WHAT YOU HAVE TO DO: Reproduce the following records line for line, with no changes.

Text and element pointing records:
===============

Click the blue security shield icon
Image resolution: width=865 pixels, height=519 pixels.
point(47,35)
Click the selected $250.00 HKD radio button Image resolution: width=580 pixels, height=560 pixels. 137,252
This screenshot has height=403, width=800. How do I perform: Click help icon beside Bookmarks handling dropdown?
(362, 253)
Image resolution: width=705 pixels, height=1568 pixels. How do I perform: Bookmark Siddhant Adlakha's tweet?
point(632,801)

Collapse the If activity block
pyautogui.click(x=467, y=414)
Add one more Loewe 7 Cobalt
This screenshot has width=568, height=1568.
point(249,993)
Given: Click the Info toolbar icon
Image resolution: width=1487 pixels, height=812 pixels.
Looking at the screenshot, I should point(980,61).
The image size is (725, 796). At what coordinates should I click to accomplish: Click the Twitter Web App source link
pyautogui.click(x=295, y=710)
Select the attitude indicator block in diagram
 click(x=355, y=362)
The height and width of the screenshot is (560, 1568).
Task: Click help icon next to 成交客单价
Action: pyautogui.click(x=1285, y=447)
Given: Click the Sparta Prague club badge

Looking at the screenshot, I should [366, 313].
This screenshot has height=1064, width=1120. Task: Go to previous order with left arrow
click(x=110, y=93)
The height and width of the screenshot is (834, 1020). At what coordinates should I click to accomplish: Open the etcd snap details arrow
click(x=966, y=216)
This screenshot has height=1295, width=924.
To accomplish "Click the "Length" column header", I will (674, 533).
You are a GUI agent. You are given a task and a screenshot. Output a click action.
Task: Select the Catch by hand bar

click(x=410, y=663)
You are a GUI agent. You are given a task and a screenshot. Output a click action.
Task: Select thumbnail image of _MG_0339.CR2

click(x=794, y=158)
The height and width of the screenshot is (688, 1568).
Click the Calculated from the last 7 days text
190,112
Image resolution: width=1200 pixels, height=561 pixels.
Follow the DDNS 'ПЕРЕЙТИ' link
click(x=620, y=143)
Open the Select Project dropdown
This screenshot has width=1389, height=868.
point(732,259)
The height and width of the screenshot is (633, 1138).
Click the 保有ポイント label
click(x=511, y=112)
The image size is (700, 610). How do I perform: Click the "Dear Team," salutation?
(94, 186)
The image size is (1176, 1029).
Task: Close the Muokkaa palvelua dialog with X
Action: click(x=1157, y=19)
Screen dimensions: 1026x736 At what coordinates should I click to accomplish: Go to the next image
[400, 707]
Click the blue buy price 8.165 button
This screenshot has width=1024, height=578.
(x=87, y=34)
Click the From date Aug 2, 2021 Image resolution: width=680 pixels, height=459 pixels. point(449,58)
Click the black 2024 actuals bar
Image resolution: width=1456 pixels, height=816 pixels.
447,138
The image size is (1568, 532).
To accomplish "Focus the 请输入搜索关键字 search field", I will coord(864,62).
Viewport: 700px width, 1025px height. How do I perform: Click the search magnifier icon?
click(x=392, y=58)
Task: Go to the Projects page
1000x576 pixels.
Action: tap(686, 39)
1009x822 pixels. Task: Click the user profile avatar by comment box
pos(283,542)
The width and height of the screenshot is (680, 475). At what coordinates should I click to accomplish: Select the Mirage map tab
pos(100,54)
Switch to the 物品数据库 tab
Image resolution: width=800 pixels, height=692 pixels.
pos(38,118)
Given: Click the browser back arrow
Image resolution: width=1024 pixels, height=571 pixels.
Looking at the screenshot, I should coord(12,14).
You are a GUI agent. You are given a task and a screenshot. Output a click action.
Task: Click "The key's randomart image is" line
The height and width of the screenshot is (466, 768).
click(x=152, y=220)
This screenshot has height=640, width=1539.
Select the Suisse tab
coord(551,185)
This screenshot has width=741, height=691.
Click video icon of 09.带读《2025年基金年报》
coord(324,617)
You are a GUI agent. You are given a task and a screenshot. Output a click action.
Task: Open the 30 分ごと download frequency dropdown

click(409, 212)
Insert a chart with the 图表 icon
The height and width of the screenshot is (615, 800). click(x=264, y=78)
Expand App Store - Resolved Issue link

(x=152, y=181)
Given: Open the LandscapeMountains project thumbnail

===============

IN RESPONSE:
Click the blue security shield icon
Image resolution: width=865 pixels, height=519 pixels.
point(47,35)
Click the selected $250.00 HKD radio button Image resolution: width=580 pixels, height=560 pixels. 137,252
This screenshot has height=403, width=800. How do I perform: Click help icon beside Bookmarks handling dropdown?
(362, 253)
Image resolution: width=705 pixels, height=1568 pixels. How do I perform: Bookmark Siddhant Adlakha's tweet?
point(632,801)

Collapse the If activity block
pyautogui.click(x=467, y=414)
Add one more Loewe 7 Cobalt
This screenshot has width=568, height=1568.
point(249,993)
Given: Click the Info toolbar icon
Image resolution: width=1487 pixels, height=812 pixels.
Looking at the screenshot, I should point(980,61).
The image size is (725, 796). At what coordinates should I click to accomplish: Click the Twitter Web App source link
pyautogui.click(x=295, y=710)
Select the attitude indicator block in diagram
 click(x=355, y=362)
The height and width of the screenshot is (560, 1568).
Task: Click help icon next to 成交客单价
Action: pyautogui.click(x=1285, y=447)
Given: Click the Sparta Prague club badge

Looking at the screenshot, I should [366, 313].
This screenshot has height=1064, width=1120. Task: Go to previous order with left arrow
click(x=110, y=93)
The height and width of the screenshot is (834, 1020). At what coordinates should I click to accomplish: Open the etcd snap details arrow
click(x=966, y=216)
This screenshot has height=1295, width=924.
To accomplish "Click the "Length" column header", I will (674, 533).
You are a GUI agent. You are given a task and a screenshot. Output a click action.
Task: Select the Catch by hand bar

click(x=410, y=663)
You are a GUI agent. You are given a task and a screenshot. Output a click action.
Task: Select thumbnail image of _MG_0339.CR2

click(x=794, y=158)
The height and width of the screenshot is (688, 1568).
Click the Calculated from the last 7 days text
190,112
Image resolution: width=1200 pixels, height=561 pixels.
Follow the DDNS 'ПЕРЕЙТИ' link
click(x=620, y=143)
Open the Select Project dropdown
This screenshot has width=1389, height=868.
point(732,259)
The height and width of the screenshot is (633, 1138).
Click the 保有ポイント label
click(x=511, y=112)
The image size is (700, 610). How do I perform: Click the "Dear Team," salutation?
(94, 186)
The image size is (1176, 1029).
Task: Close the Muokkaa palvelua dialog with X
Action: click(x=1157, y=19)
Screen dimensions: 1026x736 At what coordinates should I click to accomplish: Go to the next image
[400, 707]
Click the blue buy price 8.165 button
This screenshot has width=1024, height=578.
(x=87, y=34)
Click the From date Aug 2, 2021 Image resolution: width=680 pixels, height=459 pixels. point(449,58)
Click the black 2024 actuals bar
Image resolution: width=1456 pixels, height=816 pixels.
447,138
The image size is (1568, 532).
To accomplish "Focus the 请输入搜索关键字 search field", I will coord(864,62).
Viewport: 700px width, 1025px height. How do I perform: Click the search magnifier icon?
click(x=392, y=58)
Task: Go to the Projects page
1000x576 pixels.
Action: tap(686, 39)
1009x822 pixels. Task: Click the user profile avatar by comment box
pos(283,542)
The width and height of the screenshot is (680, 475). At what coordinates should I click to accomplish: Select the Mirage map tab
pos(100,54)
Switch to the 物品数据库 tab
Image resolution: width=800 pixels, height=692 pixels.
pos(38,118)
Given: Click the browser back arrow
Image resolution: width=1024 pixels, height=571 pixels.
Looking at the screenshot, I should coord(12,14).
You are a GUI agent. You are given a task and a screenshot. Output a click action.
Task: Click "The key's randomart image is" line
The height and width of the screenshot is (466, 768).
click(x=152, y=220)
This screenshot has height=640, width=1539.
Select the Suisse tab
coord(551,185)
This screenshot has width=741, height=691.
Click video icon of 09.带读《2025年基金年报》
coord(324,617)
You are a GUI agent. You are given a task and a screenshot. Output a click action.
Task: Open the 30 分ごと download frequency dropdown

click(409, 212)
Insert a chart with the 图表 icon
The height and width of the screenshot is (615, 800). click(x=264, y=78)
Expand App Store - Resolved Issue link

(x=152, y=181)
Given: Open the LandscapeMountains project thumbnail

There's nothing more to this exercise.